Avortement: le tourisme gynécologique ne cessera pas
Les Chambres fédérales ont accepté vendredi à Lugano, la loi sur la dépénalisation de l'avortement. Le peuple devra probablement se prononcer sur la question, en raison du référendum lancé par le Parti démocrate-chrétien. Mais la nouvelle loi ne stoppera pas forcement le tourisme gynécologique, sauf en Suisse romande.
La révision de la loi a été adoptée sans problème au Conseil national, mais de justesse au Conseil des Etats. Seule l’intervention du président du Parti démocrate-chrétien, Adalbert Durrer, a marqué ce vote. Opposé à cette loi, le député en a profité pour lancer la campagne référendaire.
Dans les faits, la nouvelle loi autorise l’interruption volontaire de grossesse (IVG) dans les douze semaines après les dernières règles. La femme devra invoquer un motif de détresse, mais restera seule juge de sa situation. Par ailleurs, les cantons devront désigner les instances responsables pour traiter l’IVG.
Cette loi devrait en toute logique faire baisser ce que l’on appelle communément le tourisme gynécologique. Ce n’est pas l’avis du groupe de travail «Interruption de grossesse» qui était réuni ce vendredi à Berne.

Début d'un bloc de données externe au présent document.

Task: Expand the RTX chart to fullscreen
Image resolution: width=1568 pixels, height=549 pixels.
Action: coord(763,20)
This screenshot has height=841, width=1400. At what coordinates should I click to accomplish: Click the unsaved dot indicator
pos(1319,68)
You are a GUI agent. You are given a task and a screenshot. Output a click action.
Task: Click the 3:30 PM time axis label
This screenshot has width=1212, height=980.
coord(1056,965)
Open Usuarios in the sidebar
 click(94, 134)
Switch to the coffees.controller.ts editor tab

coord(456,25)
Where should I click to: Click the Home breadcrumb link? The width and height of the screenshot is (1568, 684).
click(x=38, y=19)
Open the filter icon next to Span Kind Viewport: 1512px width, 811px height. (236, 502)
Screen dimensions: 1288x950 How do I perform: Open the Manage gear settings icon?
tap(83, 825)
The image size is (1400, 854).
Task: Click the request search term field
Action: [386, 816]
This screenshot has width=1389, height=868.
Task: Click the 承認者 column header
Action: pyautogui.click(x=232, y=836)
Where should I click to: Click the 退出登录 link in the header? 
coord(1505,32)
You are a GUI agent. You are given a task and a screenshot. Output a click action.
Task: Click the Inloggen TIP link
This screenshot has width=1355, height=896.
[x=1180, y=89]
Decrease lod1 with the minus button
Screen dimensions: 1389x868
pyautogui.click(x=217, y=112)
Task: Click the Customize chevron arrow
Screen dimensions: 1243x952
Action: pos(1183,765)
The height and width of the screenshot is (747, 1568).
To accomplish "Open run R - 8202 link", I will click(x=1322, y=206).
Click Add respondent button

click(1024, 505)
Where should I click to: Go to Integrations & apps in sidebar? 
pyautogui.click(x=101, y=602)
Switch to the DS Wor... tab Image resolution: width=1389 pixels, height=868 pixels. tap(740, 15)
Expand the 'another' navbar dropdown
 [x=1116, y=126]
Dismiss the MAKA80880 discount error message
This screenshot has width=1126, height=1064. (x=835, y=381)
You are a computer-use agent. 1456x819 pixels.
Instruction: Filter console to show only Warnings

«Ce tourisme gynécologique pourrait toujours exister, explique Elisabeth Jobin, du groupe de travail, dans la mesure où les cantons doivent définir le lieu où l’IVG doit se dérouler».
Or, l’interprétation de ce texte est dangereuse si les cantons très restrictifs désignent moins d’endroits, voire aucun, selon Elisabeth Jobin. Les cantons pourraient même décider de faire pratiquer les IVG chez un voisin plus libéral, ce qui est déjà une réalité.
«Pire encore, le fait de savoir où se déroule les IVG dans ces cantons restrictifs, pourrait exposer les femmes à l’indiscrétion, voire à des manifestations de mouvements extrémistes», ajoute Elisabeth Jobin.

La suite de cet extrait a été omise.